В моей деятельности произошло много изменений, но ни одно из них не перечеркивало другого. Наоборот, каждый следующий этап становился развитием предыдущего
Я участвовал в создании проекта «Виртуальный завод». Это программа-тренажер для инспекторов, позволяющая максимально точно воссоздать работу реального предприятия и провести его проверку в виртуальной реальности.
В дальнейшем возникала потребность делиться знаниями не только с инспекторами, но и с представителями производства. Мне, видевшему практическое решение разных проблем на предприятиях всего мира, хотелось передавать опыт. Однако в рамках работы инспектората я мог делать это только путем участия в конференциях и других обучающих мероприятиях. Инспектор лишь находит несоответствия, но не дает практических рекомендаций по их устранению. В июне 2019 года я вышел из состава инспектората, но продолжил сотрудничество с ФБУ «ГИЛСиНП» по обучению и разработке образовательных программ.

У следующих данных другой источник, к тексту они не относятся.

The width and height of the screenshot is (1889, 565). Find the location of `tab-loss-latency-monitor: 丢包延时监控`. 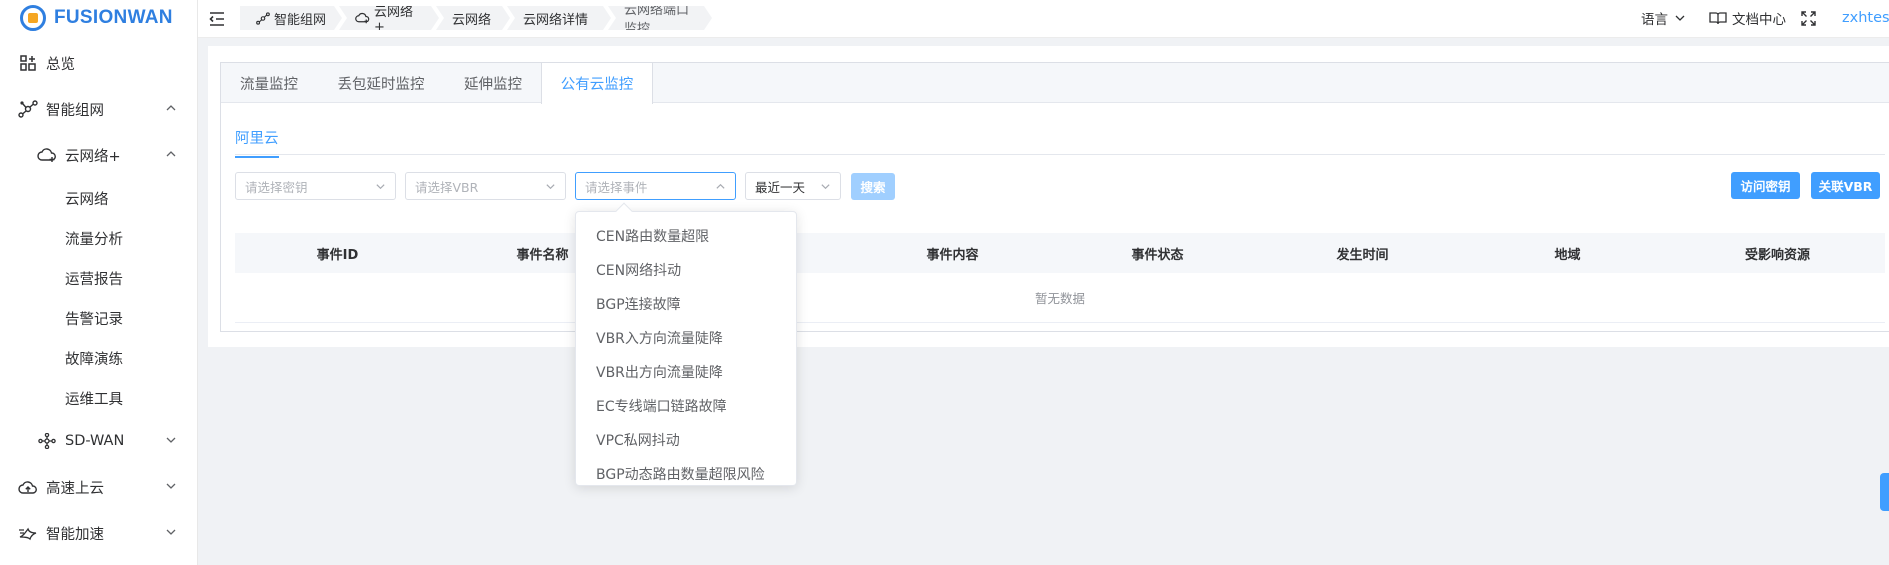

Весной 2021 года прошел успешный запуск Евразийской академии надлежащих практик. Я с удовольствием принял участие в этом интересном проекте. Знаковым событием академии стал студенческий конкурс «GxP-Фест‑2021». В нем участвовал 141 студент из 36 вузов стран ЕАЭС. Мне было очень приятно работать в команде организаторов, а также выступить в качестве модератора заключительного дня конкурса.
Системная помощь бизнесу
Сейчас я активно развиваю направление GMP-аудита и консалтинга в качестве независимого эксперта, а также сотрудничаю с отечественными и зарубежными партнерами. Деятельность в качестве независимого специалиста позволяет наиболее полно, быстро, эффективно и экономично решить проблемы фармацевтического бизнеса.
Все знают, насколько полезен свежий взгляд: он не «замылен» и порой помогает найти нестандартные решения. Важно и то, что внешний аудитор не подчинен руководству предприятия и, соответственно, не связан с какими-то дополнительными обязательствами. Ко мне обращаются представители производств, когда хотят подготовиться к GMP-инспекции, провести трансфер технологий, купить производственную площадку или решить какую-то конкретную бизнес-задачу. Нередко обращаются с запросом на обучение, в том числе на тренинги по прохождению проверок и проведению внутренних аудитов. Ведь бывает, что и площадка хорошая, и документы оформлены правильно, и требования соблюдаются, а сложности при инспекции все равно возникают из-за какого-то недопонимания. В таких случаях эксперт помогает подготовить сотрудников к грамотному общению с проверяющими.
В крупных международных компаниях существуют собственные отделы поддержки аудитов, однако и там привлекают сторонних экспертов при выходе на новые рынки: национальные регуляторные особенности зачастую бывают весьма специфичны.
То, чем я занимаюсь сейчас, – это симбиоз всего, что было раньше: преподавание, аналитическая экспертиза, разработка, производство и контроль качества, GMP-аудит. В моей деятельности произошло много изменений, но ни одно из них не перечеркивало другого. Наоборот, каждый следующий этап становился развитием предыдущего. Считаю, что не нужно бояться перемен, а наоборот, уверенно идти вперед и постоянно продолжать саморазвитие. Тогда все получится. И сложится наилучшим образом.